House, M. D. pode atrair o espectador, a princípio, pelo humor niilista, pela ironia extrema de um médico que não atribui qualquer valor à vida humana, pelas alfinetadas sarcásticas incansavelmente desferidas pelo protagonista em todas as personagens à sua volta que têm a ousadia de pretender defender algum valor ou princípio, mesmo se esse princípio for simplesmente realizar o seu trabalho; no entanto, a razão pela qual não nos fartamos ao fim de dois ou três episódios consiste no facto de a série transcender esse estádio negativo, explorando, por um lado, as razões trágicas que motivam a atitude negativa por parte do protagonista homónimo, e mostrando, por outro, que há nele um fundo positivo de empatia, que se manifesta quando, devido a quaisquer circunstâncias, um colega atinge um estado sério de desespero – nesses momentos, House abandona a postura de detachment sarcástico e é, por vezes, o único verdadeiramente capaz de dar o apoio necessário à personagem em causa. De modo semelhante, os recentes filmes do Deadpool funcionam tão bem porque, para lá dos estilhaços de fragmentação sarcástica, parabásica e auto-paródica disparados em todas as direções, existe na personagem de Wade Wilson um núcleo positivo que impede a sua dissolução num negativismo absoluto e faz com que os espectadores se consigam identificar com ele e se importem com o que lhe acontece ao longo da história: a relação amorosa, sincera e irrefletida, com Vanessa.

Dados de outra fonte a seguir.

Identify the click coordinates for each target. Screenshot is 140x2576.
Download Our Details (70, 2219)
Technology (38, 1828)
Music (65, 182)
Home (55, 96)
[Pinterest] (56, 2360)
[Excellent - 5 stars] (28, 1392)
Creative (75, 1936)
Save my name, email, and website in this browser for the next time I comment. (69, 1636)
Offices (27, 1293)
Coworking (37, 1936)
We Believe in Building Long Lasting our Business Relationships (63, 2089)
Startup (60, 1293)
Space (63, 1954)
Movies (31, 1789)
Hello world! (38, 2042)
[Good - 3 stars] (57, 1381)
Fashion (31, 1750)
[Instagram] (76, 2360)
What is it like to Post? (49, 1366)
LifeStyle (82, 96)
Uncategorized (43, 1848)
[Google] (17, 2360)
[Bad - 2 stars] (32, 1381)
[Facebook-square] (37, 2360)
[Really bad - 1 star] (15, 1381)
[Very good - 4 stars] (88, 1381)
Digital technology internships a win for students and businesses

Poderemos, portanto, falar de amor e empatia enquanto elementos de mediação entre ironia e provincianismo? Será aí que vamos encontrar a cura para a proliferação autofágica da ironia, o fármaco capaz de relaxar o lábio retorcido e o sobrolho perpetuamente franzido do cínico? Eis o pastelão profundamente anacrónico e terrivelmente sentimentalista que gostaria de deixar aqui suspenso em jeito de conclusão.

Texto de António Marques Pereira

Notas:

[i] Pessoa, Fernando, Textos de Crítica e de Intervenção, Lisboa, Ática, 1980, p. 159.

[ii] Man, Paul, “The Retoric of Temporality”, Blindness and Insight: Essays in the Rethoric of Contemporary Criticism, Minneapolis, University of Minnesota Press, 2010, 2ª ed., p. 218.

[iii] Hegel, G. W. F., Hegel’s Phenomenology of Spirit, trad. A. V. Miller., London, Oxford University Press, 1977, p. 279.

[iv] Ibid., pp. 279-280.

[v] Ibid., p. 305.

[vi] Trilling, Lionel, Sincerity and Authenticity, Cambridge, Harvard University Press, 1972, p. 38.

[vii] Hegel, G. W. F., op. cit., p. 316.

[viii] Ibid., 317.

[ix] Trilling, Lionel, op. cit., p. 38.

[x] Sloterdijk, Peter, Crítica da Razão Cínica, trad. M. Resende, Lisboa, Relógio d’Água, 2011, p. 194.

[xi] Sloterdijk, op. cit., p. 194.

[xii] Hegel, G. W. F., op. cit., p. 319.

[xiii] Nietzsche, Friedrich, O Nascimento da Tragédia / Acerca da Verdade e da Mentira no Sentido Extramoral, trad. H. H. Quadrado e T. R. Cadete, Lisboa, Relógio d’Água, 1997, p. 20.

[xiv] Sloterdijk, op. cit., p. 194.

[xv] Baudelaire, Charles, “L’Héautontimorouménos”, œuvres complètes vol.I, ed. Claude Pichois, Paris, Gallimard, 1975, p. 78, tradução minha.

[xvi] Hegel, G. W. F., Hegel’s Logic, trad. J. N. Findlay, Londres, Oxford University Press, 1975, p. 43.

[xvii] Wallace, David Foster, “E Unibus Pluram: Television and U.S. Fiction”, Review of Contemporaty Fiction 13:2 (Illinois, 1993), p. 183.

[xviii] Ibid., 179.

[xix] Cf. De Man, op. cit., pp. 214-216.

[xx] Wallace, op. cit., pp. 192-193.